I was all right, of course, because I was friends with Finn and his father was a big actor. But if it weren’t for that, I thought, I would probably have been treated the same as Crane.
One of the kids in my class, Stover, said to me, “You know, they watch people like you.” I didn’t ask him what he meant—it just gave me an icky feeling. Stover was a corporal—the highest rank of anybody in our class. He was always kissing up to teachers, older cadets, higher ranks. I knew if he ever saw me breaking a rule he would turn me in. He was the one watching me. He knew that I could be a rule breaker.
I still liked the school. Miss Magistra was a good teacher, and class was always fun. I liked the marching and the military stuff too, especially the band. Seamus was in the junior band, not the one that played on the parade ground—and he really wanted to get good enough to be promoted. The school had a great hobby shop in the basement, with all the tools anyone would want, and balsa wood, and glue, and plastic, and paint, all free of charge. Seamus and Al and I often spent time there after school, working on our model airplanes. There was even a hobby shop teacher, Mr. Resnek, the mechanical drawing teacher, a nice guy who was there from two to five every day and would help cadets with their projects.
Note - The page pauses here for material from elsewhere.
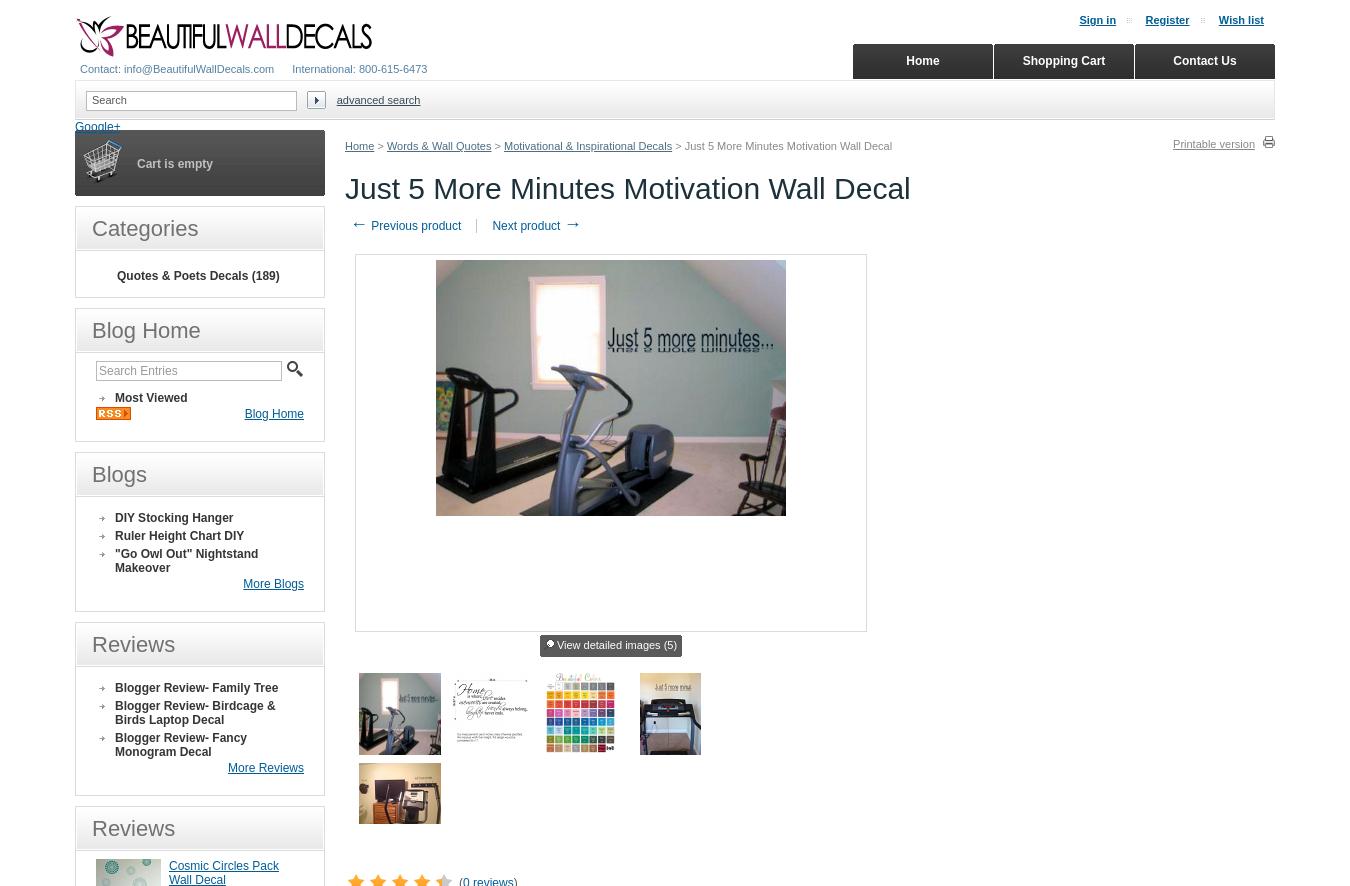 The height and width of the screenshot is (886, 1350). What do you see at coordinates (438, 145) in the screenshot?
I see `'Words & Wall Quotes'` at bounding box center [438, 145].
Brown-Sparrow had a lot of good points. What I was realizing was that it just wasn’t a warm and cuddly sort of place—but maybe that’s how a military school is supposed to be.
The only other person, besides Seamus and Al, who seemed to understand my mixed feelings about the place was Sergeant Caleb, who I was pretty sure was really Melvin the shaman—only, how could he have been? Sometimes he would say things to me when I walked past his post at the gate, sort of as if he were breaking into my thoughts. “There are idiots wherever you go, Wentworthstein,” he might say, out of a clear sky. Other times, he would say things like “Put your hat on straight, Wentworthstein” or “Don’t slouch, Wentworthstein—you’re walking like an armadillo.”